-------- Dataset records --------

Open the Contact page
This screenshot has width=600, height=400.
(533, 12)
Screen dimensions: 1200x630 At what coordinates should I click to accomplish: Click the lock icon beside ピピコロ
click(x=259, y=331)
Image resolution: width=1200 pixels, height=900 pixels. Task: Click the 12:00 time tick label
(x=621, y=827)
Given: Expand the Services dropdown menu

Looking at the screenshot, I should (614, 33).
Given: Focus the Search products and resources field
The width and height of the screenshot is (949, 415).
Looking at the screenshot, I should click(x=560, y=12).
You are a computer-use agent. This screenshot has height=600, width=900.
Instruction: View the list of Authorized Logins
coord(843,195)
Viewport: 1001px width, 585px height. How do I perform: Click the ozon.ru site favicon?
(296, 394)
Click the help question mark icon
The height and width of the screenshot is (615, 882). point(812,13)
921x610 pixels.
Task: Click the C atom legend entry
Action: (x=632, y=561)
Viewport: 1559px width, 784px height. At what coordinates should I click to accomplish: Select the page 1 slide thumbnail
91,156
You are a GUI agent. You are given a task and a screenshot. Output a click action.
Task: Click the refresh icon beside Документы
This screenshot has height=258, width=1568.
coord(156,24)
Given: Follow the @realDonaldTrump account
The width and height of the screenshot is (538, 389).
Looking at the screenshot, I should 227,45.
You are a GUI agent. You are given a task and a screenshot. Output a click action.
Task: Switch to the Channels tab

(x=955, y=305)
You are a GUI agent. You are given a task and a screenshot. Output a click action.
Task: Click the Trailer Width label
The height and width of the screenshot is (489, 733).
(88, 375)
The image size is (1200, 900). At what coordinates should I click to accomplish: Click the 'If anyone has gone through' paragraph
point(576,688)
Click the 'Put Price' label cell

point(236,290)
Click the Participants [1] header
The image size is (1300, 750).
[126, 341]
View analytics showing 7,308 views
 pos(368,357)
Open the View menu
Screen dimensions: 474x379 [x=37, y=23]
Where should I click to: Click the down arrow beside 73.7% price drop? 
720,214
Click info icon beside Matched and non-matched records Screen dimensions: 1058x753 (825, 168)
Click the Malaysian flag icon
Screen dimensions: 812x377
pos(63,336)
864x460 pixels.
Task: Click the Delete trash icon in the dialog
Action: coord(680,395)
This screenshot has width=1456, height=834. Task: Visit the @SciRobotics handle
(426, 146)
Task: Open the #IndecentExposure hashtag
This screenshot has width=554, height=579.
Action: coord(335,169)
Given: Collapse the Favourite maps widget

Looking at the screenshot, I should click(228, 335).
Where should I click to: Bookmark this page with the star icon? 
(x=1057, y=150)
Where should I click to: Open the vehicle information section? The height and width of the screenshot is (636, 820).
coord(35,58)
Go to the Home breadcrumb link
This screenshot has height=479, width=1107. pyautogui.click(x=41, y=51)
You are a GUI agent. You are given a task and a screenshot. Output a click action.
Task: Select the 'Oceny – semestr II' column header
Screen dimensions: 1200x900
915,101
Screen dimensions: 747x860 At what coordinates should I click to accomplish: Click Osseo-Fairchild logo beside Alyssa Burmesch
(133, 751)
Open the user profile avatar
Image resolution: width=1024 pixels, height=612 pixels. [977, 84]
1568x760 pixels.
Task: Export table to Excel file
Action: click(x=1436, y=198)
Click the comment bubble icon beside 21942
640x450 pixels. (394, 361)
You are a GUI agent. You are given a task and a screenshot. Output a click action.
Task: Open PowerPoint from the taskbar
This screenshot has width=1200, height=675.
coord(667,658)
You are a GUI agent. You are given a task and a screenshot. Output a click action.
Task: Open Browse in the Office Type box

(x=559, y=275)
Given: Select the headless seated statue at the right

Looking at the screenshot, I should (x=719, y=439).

--------

Task instructions — Pull every line containing "header" out of the records.

Answer box —
Click the Participants [1] header
Task: Select the 'Oceny – semestr II' column header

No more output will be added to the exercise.